Following this the intensity keeps up with the fantastic Tougher Colder Killer feat Atlanta Legend Killer Mike and Despot.  This track is a perfect example of why I love Hip Hop: you have two entirely different artists from totally different sides of the Hip Hop family reaching the same sound via different routes.  If this is an example of what El-P will be giving Killer Mike on his new album then I’m pre ordering that one now. 
            The seventh track on the album is True story and this features an almost early eighties electro drum break alongside El-P’s Lyrics which this time are broken up by a stuttering vocal sample.  I have to be honest I was not 100% sure what exactly he was rhyming about but it sounded good. 
The next track starts with a bass heavy synth riff as El-P goes through a conversation with someone whom El-P obviously has beef with and little respect for.  The track, The Jig is up, is a middle finger at authority as only El-P could conceive summing up the feelings of anger and paranoia that runs through today’s society.  He follows this up with the Sign here, which is obviously the other side of the conversation.  His verse is indistinguishable from any standard corrupt government official’s language offering the interrogated false hope.  This is a style of rhyming that El-P has used before but this time it is somewhat more disturbing, more insidious.  We have ways to make you speak he says and I believe him.

### Complete the following:
(1) Using the album review, decide whether each statement agrees with it: (a) Tougher Colder Killer features Killer Mike and Despot; (b) True story is the eighth track on the album; (c) Sign here comes before The Jig is up. Answer yes or no for each and quote the deciding words.
(2) According to the album review, what kind of drum break does True story feature?

### Information shown:
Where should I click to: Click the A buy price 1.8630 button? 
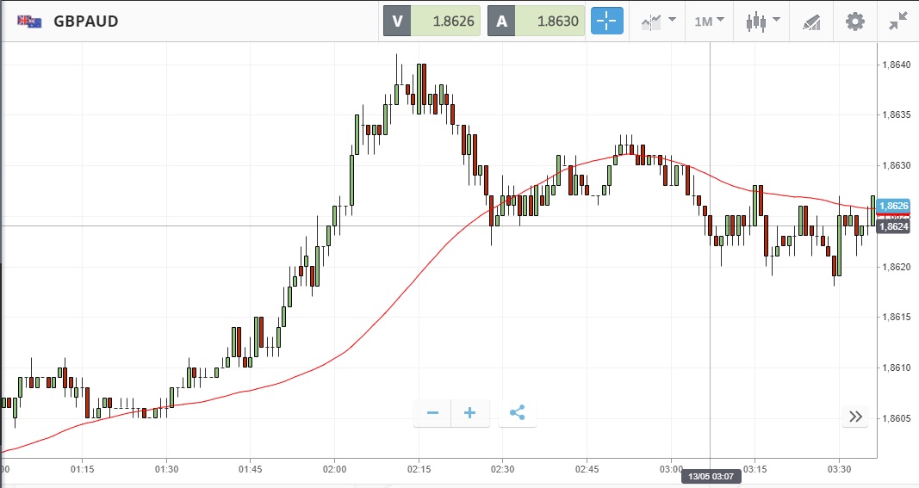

### Exercise results:
(1)
(a) Yes: "Tougher Colder Killer feat Atlanta Legend Killer Mike and Despot"
(b) No: "The seventh track on the album is True story"
(c) No: "He follows this up with the Sign here"

(2) An almost early eighties electro drum break.